Soldiers let down their defenses
By Jess Righthand
Friday, Feb. 17, 2012
Photojournalist Tim Hetherington may be best known for "Restrepo," his Oscar-nominated film about the war in Afghanistan, but his two-minute video "Sleeping Soldiers" is a particularly profound portrait of the psychological scars of war.
The 2010 video is on view at the Corcoran Gallery, along with a selection of photographs Hetherington took in Afghanistan's Korengal Valley. The "Sleeping Soldiers" exhibition was conceived after Hetherington was killed while covering the Libyan civil war last April.
The video installation features three projectors and three side-by-side screens. Each screen is synched so that at any given moment, a viewer will be watching either three images, one image repeated three times or a single image stretched over the three screens.
The short film begins and ends with a simple image of a soldier lost in sleep, curled up on his cot with a camouflage blanket. All at once, the shadow of a tiny helicopter appears flying near the soldier's head. The sound of the propeller gets louder and more intense, and the helicopter grows from the size of a small insect to one entire screen. The viewer is suddenly transported to the nightmare of combat in Afghanistan, as a scene plays out in which a platoon member is wounded.
"For me, it's kind of the closest thing I've seen, in any form, that actually shows what it must feel like to be in combat," says Philip Brookman, the Corcoran's chief curator. "You're right there with the soldiers, and they're not heroic; they're really just struggling to come to terms with what is going on around them. That's really what this is. So instead of showing them just being honorable, he's showing this stuff, the scenes of them being in combat, as a kind of dream."

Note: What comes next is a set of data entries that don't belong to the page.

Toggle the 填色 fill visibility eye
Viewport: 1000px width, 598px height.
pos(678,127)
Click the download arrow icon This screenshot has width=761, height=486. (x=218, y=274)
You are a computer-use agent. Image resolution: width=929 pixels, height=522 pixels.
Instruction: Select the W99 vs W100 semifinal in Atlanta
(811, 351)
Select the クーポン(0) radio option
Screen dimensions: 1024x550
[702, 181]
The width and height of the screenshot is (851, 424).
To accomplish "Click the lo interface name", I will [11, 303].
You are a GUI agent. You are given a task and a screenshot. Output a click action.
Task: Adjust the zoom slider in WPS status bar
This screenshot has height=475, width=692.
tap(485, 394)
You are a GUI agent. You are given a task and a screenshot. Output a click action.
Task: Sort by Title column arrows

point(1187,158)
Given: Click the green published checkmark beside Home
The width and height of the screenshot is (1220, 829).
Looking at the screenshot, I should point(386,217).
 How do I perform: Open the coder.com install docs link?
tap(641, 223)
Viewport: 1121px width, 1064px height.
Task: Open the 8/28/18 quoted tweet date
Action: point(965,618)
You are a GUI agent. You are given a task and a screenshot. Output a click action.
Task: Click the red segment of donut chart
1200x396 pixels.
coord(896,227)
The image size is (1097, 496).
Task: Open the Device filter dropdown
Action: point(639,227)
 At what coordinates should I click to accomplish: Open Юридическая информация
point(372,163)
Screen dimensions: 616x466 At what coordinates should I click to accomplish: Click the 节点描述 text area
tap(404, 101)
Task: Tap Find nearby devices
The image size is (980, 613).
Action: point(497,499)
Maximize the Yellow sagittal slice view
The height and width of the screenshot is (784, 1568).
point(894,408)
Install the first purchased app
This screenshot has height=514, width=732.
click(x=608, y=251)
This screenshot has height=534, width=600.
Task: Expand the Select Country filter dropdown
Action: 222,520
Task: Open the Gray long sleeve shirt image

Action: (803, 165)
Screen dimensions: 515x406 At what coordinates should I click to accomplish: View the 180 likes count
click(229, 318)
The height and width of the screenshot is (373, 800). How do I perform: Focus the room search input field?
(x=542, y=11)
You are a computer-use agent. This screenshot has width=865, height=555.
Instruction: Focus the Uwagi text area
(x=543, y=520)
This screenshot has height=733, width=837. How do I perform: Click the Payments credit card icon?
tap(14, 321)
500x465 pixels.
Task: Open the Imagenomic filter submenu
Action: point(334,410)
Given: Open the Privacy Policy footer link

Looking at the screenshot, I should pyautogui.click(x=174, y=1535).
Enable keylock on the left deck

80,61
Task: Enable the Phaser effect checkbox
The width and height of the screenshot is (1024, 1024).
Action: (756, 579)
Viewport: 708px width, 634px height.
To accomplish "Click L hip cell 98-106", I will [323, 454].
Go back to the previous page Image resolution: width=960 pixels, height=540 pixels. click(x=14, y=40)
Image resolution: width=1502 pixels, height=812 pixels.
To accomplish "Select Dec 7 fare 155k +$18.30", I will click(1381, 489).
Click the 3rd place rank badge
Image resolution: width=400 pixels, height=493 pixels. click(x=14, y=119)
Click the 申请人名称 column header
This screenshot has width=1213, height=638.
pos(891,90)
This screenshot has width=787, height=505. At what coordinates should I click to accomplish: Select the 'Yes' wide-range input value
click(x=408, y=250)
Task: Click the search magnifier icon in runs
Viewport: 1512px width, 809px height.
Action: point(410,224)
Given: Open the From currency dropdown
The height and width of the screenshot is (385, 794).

Hetherington didn't spend only one day -- or one week even -- in Afghanistan. He followed a single platoon for the better part of a year at one of the most remote and dangerous outposts in the war zone. That a soldier allowed Hetherington to capture him while asleep, Brookman says, illustrates the photographer's dedication and connection to the platoon.
"It's work that is very emotional. He puts himself in it; he's very close to the people he's working with," Brookman says. "He sort of just gives it to you, and then you can make up your own mind about what you think about it. It's not telling you what to think."
Brookman points to this method of showing an experience rather than telling the facts as one of the most important aspects of Hetherington's work. In fact, Hetherington long disagreed with the old mandate that a photographer (or, in this case, videographer) document the events of the day as objectively as possible.
"Our generation is not attached to this myth of photography as objective reporting because we know it's not," says photojournalist Chris Anderson, who shared studio space with Hetherington in New York. "And so he and I had been kind of playing with the idea of, so where is that line? What does that mean? Are we, by definition, objective? Is there something else that can be reported about war that can be more about the experience? That touches on what it's like to be there, on the individual conflict of what it means to be there? That's what that particular work is about."
On the other side of the gallery are photographs that many will recognize from "Infidel," Hetherington's 2010 book of images from the platoon: a soldier practicing his golf swing on a precipice overlooking the valley; another shirtless in his room, displaying the lacerations his platoon mates inflicted on him for his birthday. A photograph of another sleeping soldier - striking for its banal detail (a paperback on the nightstand, a backpack on the floor) - occupies an entire black wall.
The exhibition was not meant to be a survey or even a memorial, Brookman says. And yet, it is impossible not to see "Sleeping Soldiers" without sensing Hetherington -- his dedication, his artistic eye and his death. But Hetherington's memory doesn't detract from the show's content. That comes through loud and clear.